On examination, the best corrected visual acuity was <20/1200 in both eyes. There was bilateral circum-corneal congestion, severe corneal edema, and very shallow anterior chamber in both eyes. Intraocular pressure was 37 mmHg in both eyes as measured by applanation tonometry. Topical timolol 0.5% twice daily, brimonidine 0.1% three times daily, oral acetazolamide 250mg four times daily, and intravenous 20% mannitol 100 ml twice daily were administered, and topiramate was discontinued.
Twenty-four hours later corneal clarity improved, revealing severe nongranulomatous anterior uveitis with grade 4 cells and flare in both eyes [Fig. [Fig.1a1a and andb].b]. Diffuse fine-to-medium keratic precipitates were present on the posterior surface of the cornea. Ultrasound biomicroscopy (UBM) of the right eye revealed increased central corneal thickness and severe anterior chamber reaction, the angles were closed over 360°, caused by anterior rotation of the ciliary body and forward shift of the iris-lens diaphragm [Fig. 2]. In the right eye, there was demonstrable choroidal effusion and peripheral choroidal detachment. Similar but less severe UBM findings were detected in the left eye.
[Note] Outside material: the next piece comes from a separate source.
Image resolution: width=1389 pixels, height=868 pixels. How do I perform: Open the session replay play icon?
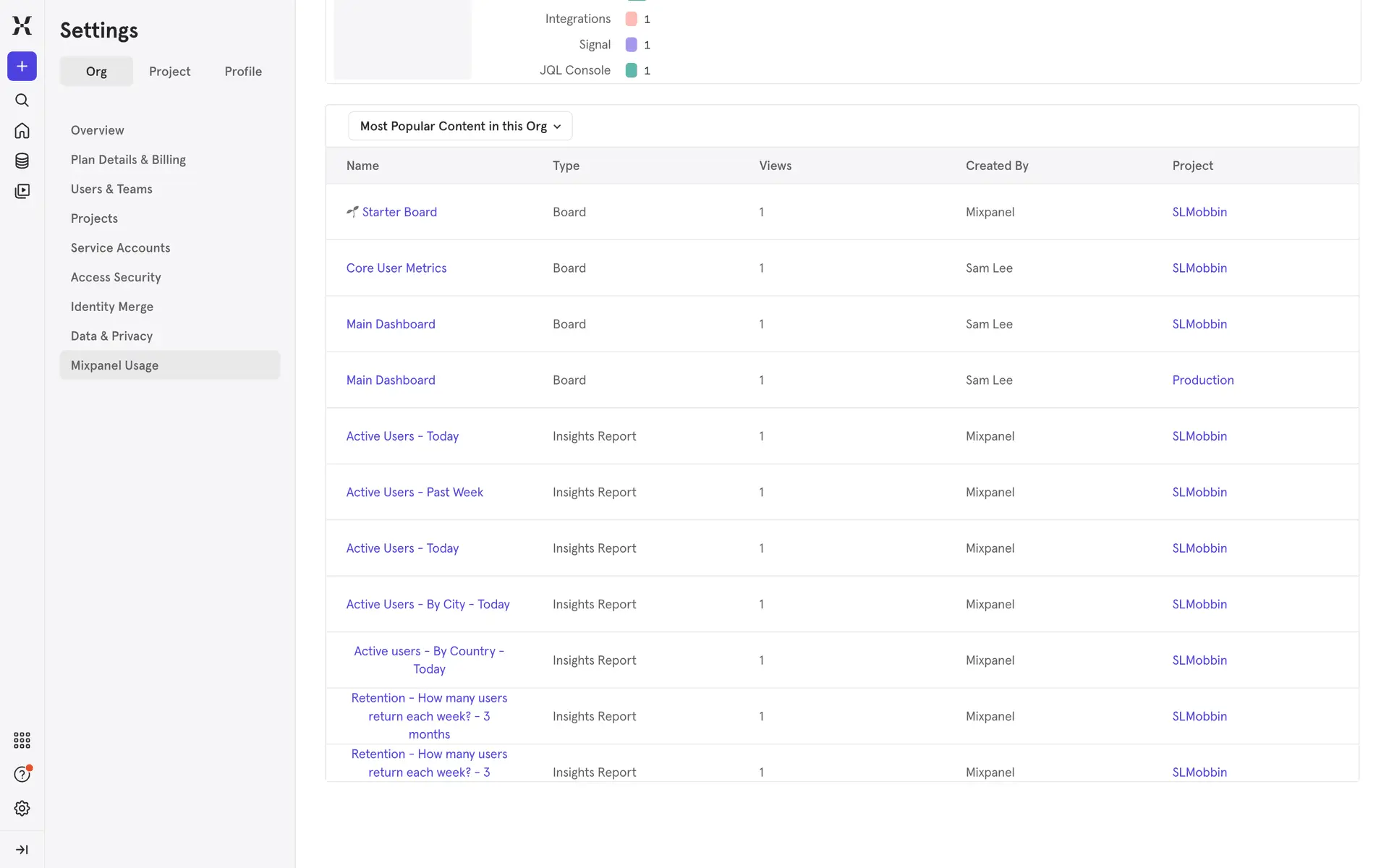click(x=22, y=191)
Topical and systemic steroids along with topical atropine were administered for severe uveitis, while continuing antiglaucoma measures. After 1 week of treatment, the signs gradually reduced and the visual acuity improved to 20/120 in the right eye and to 20/30 in the left eye.
All medications were gradually tapered and stopped over 6 weeks. At 6 weeks the best corrected visual acuity was 20/40 in the right eye and 20/20 in the left eye. At 6-month follow-up, there was a residual membrane over the lens with 180° posterior synechiae in the right eye, with the left eye being normal. In both eyes IOP was normal.
In the literature, there are many reports of topiramate-induced myopia and angle closure glaucoma.[1,4–6] However, to the best of our knowledge there is no report of topiramate-induced uveitis in the English language literature. Our patient had bilateral severe uveitis with angle closure glaucoma, which was temporally associated with the drug usage.
Causality assessment using Naranjo’s algorithm and WHO Probability Scale was done. The pre-existing case reports, the presence of a temporal association between the administration of the drug and the onset of the adverse drug reaction (ADR), and the resolution of the ocular pathology following dechallenge puts this ADR under the “probable” category with a Naranjo’s score of 7. As the initial ADR was severe, with residual visual loss and posterior synechiae formation in the right eye, rechallenge was not done. Myopia, angle closure glaucoma, and uveitis can be considered as a progressively increasing severity of the idiosyncratic reaction to topiramate and other sulphonamide group drugs.
The above case highlights the importance of increasing the awareness of this rare, idiosyncratic ADR of topiramate and the need for timely intervention to avoid irreversible visual loss.